Microsoft Entra RBAC と Azure RBAC との違い

上記のとおり、Microsoft Entra の組み込みとカスタムのロールは、Microsoft Entra リソースへのアクセスを制御する RBAC の形式です。 これは、Microsoft Entra RBAC と呼ばれます。 Microsoft Entra ロールが Microsoft Entra リソースへのアクセスを制御できるのと同様に、Azure ロールも Azure リソースへのアクセスを制御できます。 これは Azure RBAC と呼ばれます。 RBAC の概念は Microsoft Entra RBAC と Azure RBAC の両方に適用されますが、それらの制御内容は異なります。

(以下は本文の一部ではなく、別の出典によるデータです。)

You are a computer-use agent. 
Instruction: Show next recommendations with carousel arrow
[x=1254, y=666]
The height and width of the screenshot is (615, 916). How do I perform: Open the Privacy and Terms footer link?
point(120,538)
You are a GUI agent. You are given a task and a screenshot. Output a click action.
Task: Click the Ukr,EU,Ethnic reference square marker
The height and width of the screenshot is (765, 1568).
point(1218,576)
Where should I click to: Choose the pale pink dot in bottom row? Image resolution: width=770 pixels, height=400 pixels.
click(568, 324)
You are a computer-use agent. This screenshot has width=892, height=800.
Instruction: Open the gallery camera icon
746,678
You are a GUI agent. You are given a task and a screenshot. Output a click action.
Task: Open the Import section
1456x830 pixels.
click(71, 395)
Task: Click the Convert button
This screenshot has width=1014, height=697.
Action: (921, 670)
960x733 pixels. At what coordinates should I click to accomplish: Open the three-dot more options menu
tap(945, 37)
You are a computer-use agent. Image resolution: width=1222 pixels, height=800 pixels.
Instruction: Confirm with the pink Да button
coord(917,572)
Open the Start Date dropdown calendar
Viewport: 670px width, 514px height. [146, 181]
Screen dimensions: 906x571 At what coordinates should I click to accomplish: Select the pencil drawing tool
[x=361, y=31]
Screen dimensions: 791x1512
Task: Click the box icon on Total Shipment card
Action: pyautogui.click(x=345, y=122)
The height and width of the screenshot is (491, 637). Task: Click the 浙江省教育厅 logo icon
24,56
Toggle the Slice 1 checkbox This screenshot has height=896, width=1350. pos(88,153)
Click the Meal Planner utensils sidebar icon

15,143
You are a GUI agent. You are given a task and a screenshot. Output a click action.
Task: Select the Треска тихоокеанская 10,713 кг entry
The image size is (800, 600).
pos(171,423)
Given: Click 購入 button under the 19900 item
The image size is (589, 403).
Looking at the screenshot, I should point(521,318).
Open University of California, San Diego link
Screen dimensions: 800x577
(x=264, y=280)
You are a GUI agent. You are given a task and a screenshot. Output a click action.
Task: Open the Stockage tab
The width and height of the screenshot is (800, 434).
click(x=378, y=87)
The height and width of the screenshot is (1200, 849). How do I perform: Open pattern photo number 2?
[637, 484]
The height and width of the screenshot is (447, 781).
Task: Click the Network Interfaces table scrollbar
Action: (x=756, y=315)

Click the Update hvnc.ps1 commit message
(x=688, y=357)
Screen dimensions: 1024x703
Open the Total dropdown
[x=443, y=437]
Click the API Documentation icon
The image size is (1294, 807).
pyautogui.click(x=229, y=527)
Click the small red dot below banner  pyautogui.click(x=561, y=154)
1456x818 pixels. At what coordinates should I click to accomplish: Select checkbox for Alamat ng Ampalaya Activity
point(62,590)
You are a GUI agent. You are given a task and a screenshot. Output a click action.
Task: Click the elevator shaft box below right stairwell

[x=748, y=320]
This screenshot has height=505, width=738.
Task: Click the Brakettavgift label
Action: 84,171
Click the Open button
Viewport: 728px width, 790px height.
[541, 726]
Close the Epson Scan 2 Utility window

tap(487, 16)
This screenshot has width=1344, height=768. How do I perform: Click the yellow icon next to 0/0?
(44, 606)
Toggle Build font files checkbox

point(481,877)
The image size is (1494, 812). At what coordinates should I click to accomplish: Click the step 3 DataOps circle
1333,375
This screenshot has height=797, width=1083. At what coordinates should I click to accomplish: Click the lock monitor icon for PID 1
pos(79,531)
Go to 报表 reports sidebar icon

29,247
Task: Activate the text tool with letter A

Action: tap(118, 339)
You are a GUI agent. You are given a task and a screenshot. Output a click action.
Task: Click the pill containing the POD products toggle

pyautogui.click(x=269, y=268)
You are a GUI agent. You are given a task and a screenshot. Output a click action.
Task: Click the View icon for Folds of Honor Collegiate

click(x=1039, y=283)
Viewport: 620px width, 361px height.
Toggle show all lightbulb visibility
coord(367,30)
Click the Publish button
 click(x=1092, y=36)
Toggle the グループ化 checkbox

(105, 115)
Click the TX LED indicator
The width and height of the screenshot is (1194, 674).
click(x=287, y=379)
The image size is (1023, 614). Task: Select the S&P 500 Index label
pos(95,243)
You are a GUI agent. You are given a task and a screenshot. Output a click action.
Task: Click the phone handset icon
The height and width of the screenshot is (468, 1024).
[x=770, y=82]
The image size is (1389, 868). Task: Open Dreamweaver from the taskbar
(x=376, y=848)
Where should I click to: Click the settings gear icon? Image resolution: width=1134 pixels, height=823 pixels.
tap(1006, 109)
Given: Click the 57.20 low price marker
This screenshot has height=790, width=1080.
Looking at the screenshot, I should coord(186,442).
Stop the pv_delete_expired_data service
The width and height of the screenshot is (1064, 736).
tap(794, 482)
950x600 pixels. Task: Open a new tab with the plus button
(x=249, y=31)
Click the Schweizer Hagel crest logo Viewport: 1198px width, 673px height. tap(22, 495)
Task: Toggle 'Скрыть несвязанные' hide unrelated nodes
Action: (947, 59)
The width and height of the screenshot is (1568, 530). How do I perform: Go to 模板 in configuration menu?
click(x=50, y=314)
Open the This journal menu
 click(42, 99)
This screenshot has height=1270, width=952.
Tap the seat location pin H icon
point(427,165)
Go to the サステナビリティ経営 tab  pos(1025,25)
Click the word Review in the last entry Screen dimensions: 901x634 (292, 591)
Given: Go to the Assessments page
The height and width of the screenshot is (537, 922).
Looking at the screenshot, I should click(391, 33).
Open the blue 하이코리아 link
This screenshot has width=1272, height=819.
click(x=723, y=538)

  • Microsoft Entra RBAC - Microsoft Entra ロールは、ユーザー、グループ、アプリケーションなどの Microsoft Entra リソースへのアクセスを制御します。
  • Azure RBAC - Azure ロールでは、Azure Resource Management を使用して、仮想マシンやストレージなどの Azure リソースへのアクセスを制御します。

ロールの定義とロールの割り当てが格納されるさまざまなデータ ストアがあります。 同様に、アクセス確認が行われるさまざまなポリシー決定ポイントがあります。